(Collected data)
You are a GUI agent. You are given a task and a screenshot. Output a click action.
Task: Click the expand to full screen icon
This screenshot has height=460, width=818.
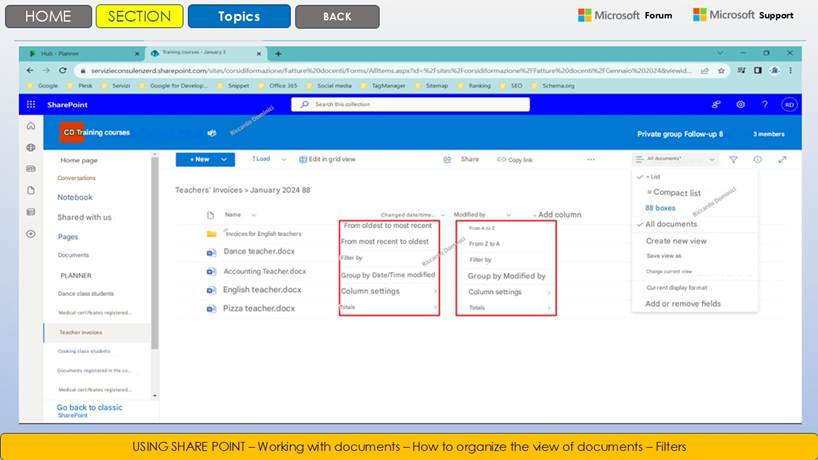pyautogui.click(x=782, y=159)
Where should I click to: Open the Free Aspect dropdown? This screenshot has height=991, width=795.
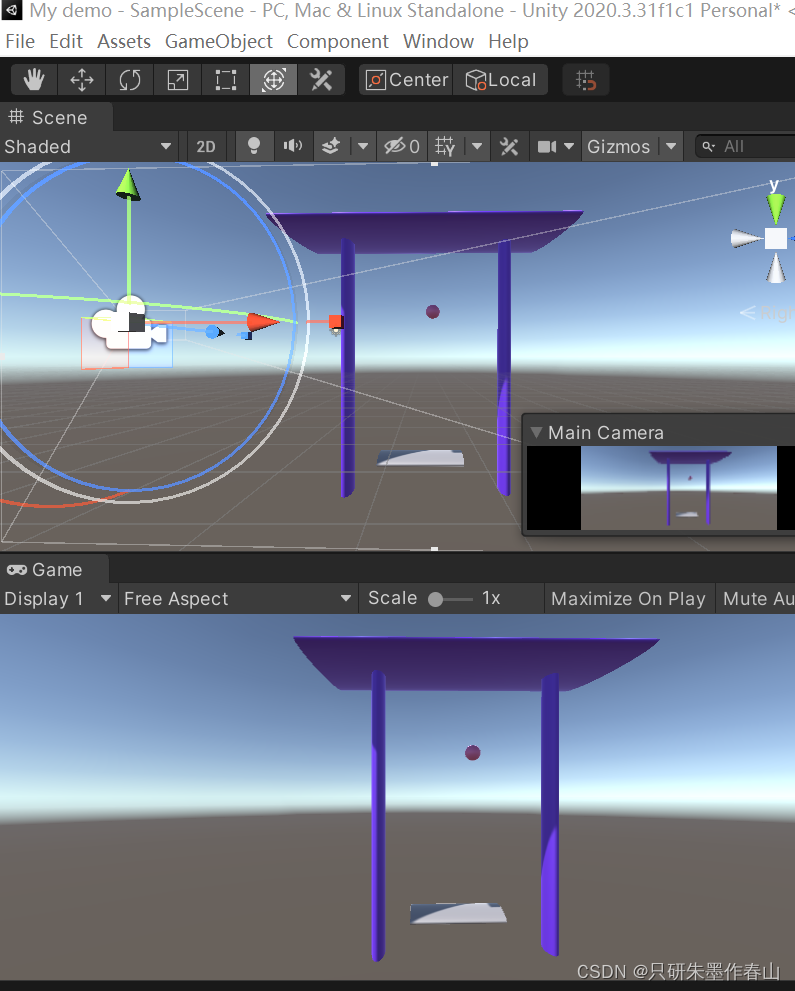238,599
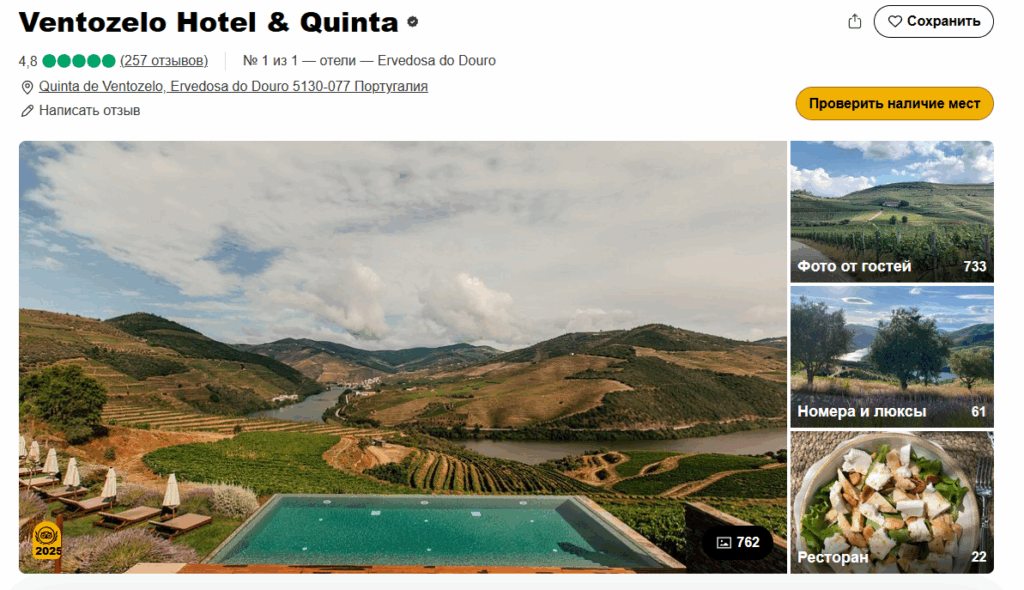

• _What you are asked to do_: A word-for-word retyping of every record is required, without the pictures.

• _Task result_:
You are a GUI agent. You are given a task and a screenshot. Output a click action.
Task: Click the expand to full screen icon
This screenshot has height=460, width=818.
pyautogui.click(x=782, y=159)
Where should I click to: Open the Free Aspect dropdown? This screenshot has height=991, width=795.
238,599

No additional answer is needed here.